Sunday, October 08, 2006

Reaping what is sown

On Friday this week, the traditional Harvest Moon appeared: so named because the timing of the moonrise early in the evening, before sunset, actually lengthens the work day for those working in the fields to gather the fall harvest in the Northern hemisphere. And this year’s moon was stunning. The clear skies and mild temperatures made it possible to wander out after dark with Ben and moon gaze. “Moon” was one of Ben’s first identified objects, and remains an enthusiastic word for him. There’s a spectacular moon flower outside Peachtree School, and each morning until our first frost last week, Ben would drag me across the street and to the stunning white flowers and say, “Moon, Mamma!”

This morning we spent an hour on the couch, me sipping coffee and reading the Times, and Ben watching Thomas on TV and trying to interfere with my reading. Beside me in the to read pile was the Business section, with an above-the-fold story on Rosa Parks memorabilia. Through my distracted haze, I heard him saying, “Mamma’s hair,” and lowered the paper to see him pointing at picture of Rosa’s silver hair piled in a braid on top of her head. Leave it to Ben to spot race-bridging commonalities.

When he jolted me with his observation, I was reading a piece about the destructive human interaction with elephants. Our disruption of their powerful familial bonds by enslaving, jailing, killing, poaching and encroaching has led to a breakdown of elephant society. Adolescent males of the species are traumatized by the loss of elders to show them the way; rudderless and rampaging, they have killed alarmingly increasing numbers of humans and are known to rape other species. Young females are reproducing without developing elephantine attachment to the larger group and without the extended support network of mothers, grandmothers and aunties.

In a perfect world, young elephants spend their first eight years no further than 15 feet away from their mothers, learning how to attach to the larger group and be elephants. The introduction of elephant elders, male and female, back into the destabilized groups of immature and orphaned adolescents can stabilize them in a year. In some sanctuary areas, human caretakers serve as allomothers: matriarchs to work with orphaned elephant youngsters to develop attachment and cohesion with the larger group. Rosa Parks and elephant matriarchs and saving the world.
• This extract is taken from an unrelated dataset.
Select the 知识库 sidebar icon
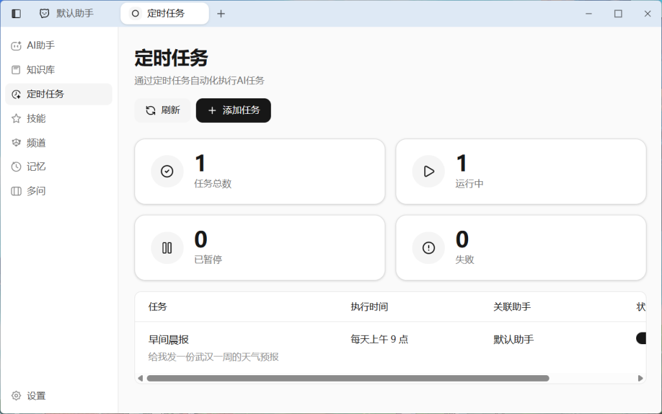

Today Ben and I traveled to northern Washtenaw County to the Three Cedars Farm, a touristy but somewhat tasteful pumpkin and hayride place. We petted the goats and looked at the pumpkins and odd gourds, and we wandered off the hayride into the pumpkin patch. Ben did not want to pick a pumpkin. Instead, he went up to each kid his own size, and asked to hold hands. Some kids walked for a while hand in hand with him.